TAHUNA, BINKARI – Angin demokrasi kembali berhembus dari pesisir hingga perbukitan Kepulauan Sangihe. Pada 21 Oktober 2026, sebanyak 117 desa akan serentak menggelar Pemilihan Kepala Desa (Pilkades), sebuah momentum yang bukan sekadar memilih pemimpin, tetapi menentukan arah masa depan desa untuk delapan tahun ke depan.
Di balik gemuruh persiapan itu, terselip satu catatan yang menyita perhatian. Dari semula 118 desa yang dijadwalkan mengikuti pesta demokrasi rakyat tersebut, Desa Mawira, Kecamatan Manganitu Selatan, untuk sementara harus tertahan di persimpangan administrasi dan menunggu kepastian lebih lanjut.
Kepala Dinas Pemberdayaan Masyarakat dan Desa Daerah (PMDD) Kabupaten Kepulauan Sangihe, Vonly Kekung, memastikan bahwa seluruh tahapan Pilkades terus berjalan sesuai jadwal yang telah ditetapkan pemerintah daerah.
“Awalnya ada 118 desa yang akan melaksanakan Pilkades serentak. Namun Desa Mawira untuk sementara ditangguhkan, sehingga yang mengikuti Pilkades menjadi 117 desa,” ujar Vonly.
Menjelang hari pemungutan suara, roda pemerintahan desa juga memasuki fase transisi.

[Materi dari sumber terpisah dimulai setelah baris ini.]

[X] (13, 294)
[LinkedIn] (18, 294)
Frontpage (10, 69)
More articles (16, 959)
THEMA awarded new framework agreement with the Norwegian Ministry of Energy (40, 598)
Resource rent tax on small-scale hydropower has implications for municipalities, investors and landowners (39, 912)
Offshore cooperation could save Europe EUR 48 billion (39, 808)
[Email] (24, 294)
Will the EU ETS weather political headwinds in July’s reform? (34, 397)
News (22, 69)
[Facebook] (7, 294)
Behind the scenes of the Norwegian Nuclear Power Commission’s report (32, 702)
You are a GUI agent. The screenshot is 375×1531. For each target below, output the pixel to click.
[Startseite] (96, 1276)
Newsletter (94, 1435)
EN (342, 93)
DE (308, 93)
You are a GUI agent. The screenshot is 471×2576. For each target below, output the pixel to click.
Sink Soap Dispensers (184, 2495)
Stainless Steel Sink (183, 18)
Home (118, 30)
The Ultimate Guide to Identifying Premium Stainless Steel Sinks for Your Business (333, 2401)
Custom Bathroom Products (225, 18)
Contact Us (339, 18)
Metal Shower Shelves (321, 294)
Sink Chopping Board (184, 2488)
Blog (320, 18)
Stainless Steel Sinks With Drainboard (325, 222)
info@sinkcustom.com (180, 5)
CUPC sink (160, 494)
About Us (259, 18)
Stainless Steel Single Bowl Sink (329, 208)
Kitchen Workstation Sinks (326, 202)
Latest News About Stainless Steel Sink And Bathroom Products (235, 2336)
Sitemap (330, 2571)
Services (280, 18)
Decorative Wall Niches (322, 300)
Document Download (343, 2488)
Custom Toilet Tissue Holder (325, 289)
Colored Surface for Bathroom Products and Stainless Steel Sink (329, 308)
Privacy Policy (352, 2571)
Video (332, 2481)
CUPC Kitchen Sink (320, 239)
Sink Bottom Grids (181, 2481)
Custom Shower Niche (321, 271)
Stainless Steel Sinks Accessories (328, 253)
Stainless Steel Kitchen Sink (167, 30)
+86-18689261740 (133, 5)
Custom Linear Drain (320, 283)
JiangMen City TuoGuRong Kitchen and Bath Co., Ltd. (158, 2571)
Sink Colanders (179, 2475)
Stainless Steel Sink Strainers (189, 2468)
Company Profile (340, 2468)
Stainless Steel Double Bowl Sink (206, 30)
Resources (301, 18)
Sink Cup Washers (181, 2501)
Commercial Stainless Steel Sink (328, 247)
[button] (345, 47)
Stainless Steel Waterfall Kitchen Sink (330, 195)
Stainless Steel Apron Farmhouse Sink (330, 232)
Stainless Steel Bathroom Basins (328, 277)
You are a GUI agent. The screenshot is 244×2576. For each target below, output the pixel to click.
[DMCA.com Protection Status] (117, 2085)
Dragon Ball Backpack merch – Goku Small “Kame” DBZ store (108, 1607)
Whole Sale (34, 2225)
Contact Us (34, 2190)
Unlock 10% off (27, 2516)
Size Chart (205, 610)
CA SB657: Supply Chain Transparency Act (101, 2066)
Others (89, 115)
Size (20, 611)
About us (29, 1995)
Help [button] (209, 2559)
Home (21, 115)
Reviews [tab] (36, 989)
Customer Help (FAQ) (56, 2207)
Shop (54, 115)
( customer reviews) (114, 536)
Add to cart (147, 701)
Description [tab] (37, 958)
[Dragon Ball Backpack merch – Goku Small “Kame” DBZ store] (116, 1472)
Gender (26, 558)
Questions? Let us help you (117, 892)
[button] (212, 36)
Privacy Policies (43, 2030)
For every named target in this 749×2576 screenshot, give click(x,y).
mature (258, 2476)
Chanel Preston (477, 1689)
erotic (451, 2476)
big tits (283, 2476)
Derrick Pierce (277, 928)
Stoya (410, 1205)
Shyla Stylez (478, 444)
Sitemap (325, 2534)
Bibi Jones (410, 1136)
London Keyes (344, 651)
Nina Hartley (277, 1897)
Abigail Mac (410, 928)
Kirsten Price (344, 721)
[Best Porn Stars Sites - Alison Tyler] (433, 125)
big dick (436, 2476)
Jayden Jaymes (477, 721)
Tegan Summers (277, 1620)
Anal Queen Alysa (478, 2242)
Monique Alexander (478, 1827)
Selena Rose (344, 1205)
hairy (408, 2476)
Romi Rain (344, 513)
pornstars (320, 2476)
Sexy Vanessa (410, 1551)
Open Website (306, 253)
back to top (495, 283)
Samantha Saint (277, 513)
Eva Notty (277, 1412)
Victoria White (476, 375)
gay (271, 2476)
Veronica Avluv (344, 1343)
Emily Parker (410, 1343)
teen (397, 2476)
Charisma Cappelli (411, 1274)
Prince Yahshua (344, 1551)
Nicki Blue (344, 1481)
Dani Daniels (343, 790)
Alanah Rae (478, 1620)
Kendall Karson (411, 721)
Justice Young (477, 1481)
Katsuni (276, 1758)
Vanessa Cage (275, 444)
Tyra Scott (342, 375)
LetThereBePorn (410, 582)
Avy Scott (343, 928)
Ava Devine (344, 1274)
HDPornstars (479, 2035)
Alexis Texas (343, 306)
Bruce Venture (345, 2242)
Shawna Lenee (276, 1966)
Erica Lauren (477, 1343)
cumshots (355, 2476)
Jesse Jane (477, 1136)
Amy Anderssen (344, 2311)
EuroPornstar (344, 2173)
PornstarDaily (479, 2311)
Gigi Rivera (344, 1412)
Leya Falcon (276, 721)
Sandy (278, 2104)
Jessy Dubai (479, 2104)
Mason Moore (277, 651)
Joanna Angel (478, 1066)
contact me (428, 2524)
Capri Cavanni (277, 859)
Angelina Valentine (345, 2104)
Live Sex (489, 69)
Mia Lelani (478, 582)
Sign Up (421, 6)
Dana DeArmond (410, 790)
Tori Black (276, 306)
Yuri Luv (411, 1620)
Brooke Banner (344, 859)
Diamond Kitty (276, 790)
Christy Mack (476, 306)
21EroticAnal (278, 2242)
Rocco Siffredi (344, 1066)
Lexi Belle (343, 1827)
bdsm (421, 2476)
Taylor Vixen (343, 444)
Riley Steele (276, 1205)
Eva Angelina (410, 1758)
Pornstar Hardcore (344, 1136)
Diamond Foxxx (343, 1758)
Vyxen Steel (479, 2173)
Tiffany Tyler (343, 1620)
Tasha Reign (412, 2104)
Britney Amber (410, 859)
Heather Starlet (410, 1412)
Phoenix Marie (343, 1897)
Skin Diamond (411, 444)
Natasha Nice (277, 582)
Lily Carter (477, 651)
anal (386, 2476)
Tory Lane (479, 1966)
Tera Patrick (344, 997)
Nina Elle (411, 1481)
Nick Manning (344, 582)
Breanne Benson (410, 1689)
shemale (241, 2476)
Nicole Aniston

Salah satu agenda penting adalah berakhirnya masa jabatan sejumlah kepala desa dan penjabat kepala desa yang selama ini mengawal jalannya pemerintahan di tingkat akar rumput.
Vonly menjelaskan bahwa masa tugas Kepala Desa Opolao akan berakhir pada 12 Agustus 2026, dan sehari setelahnya, 13 Agustus 2026, pemerintah akan menunjuk Penjabat (Pj) Kepala Desa untuk memastikan pelayanan kepada masyarakat tetap berjalan tanpa jeda.
Langkah ini menjadi penegasan bahwa demokrasi tidak boleh meninggalkan ruang kosong dalam pelayanan publik. Sebab desa bukan sekadar wilayah administratif, melainkan rumah besar tempat harapan masyarakat bertumbuh dan masa depan anak-anak kampung dipertaruhkan.
Pilkades serentak tahun ini dipandang sebagai ujian kedewasaan demokrasi di bumi Tampungang Lawo. Rakyat desa akan diberi kesempatan menentukan siapa yang layak memegang amanah, mengelola anggaran, dan membawa pembangunan hingga ke lorong-lorong yang selama ini masih menanti sentuhan perubahan.
Namun lebih dari sekadar kompetisi politik, Pilkades adalah pertarungan gagasan, integritas, dan keberanian untuk melayani. Masyarakat berharap para calon yang tampil bukan sekadar pemburu kekuasaan, melainkan pemimpin yang sanggup mendengar suara rakyat setelah baliho diturunkan dan janji kampanye usai diucapkan.
Pemerintah Kabupaten Kepulauan Sangihe berharap seluruh tahapan Pilkades berjalan aman, tertib, jujur, dan adil. Sebab demokrasi yang sehat tidak lahir dari banyaknya suara yang terkumpul, melainkan dari kepercayaan rakyat yang tetap terjaga.
Ketika 117 desa bersiap menuju bilik suara, satu pertanyaan besar menggema dari kampung ke kampung: siapakah yang akan dipercaya rakyat untuk menakhodai desa menuju masa depan yang lebih baik?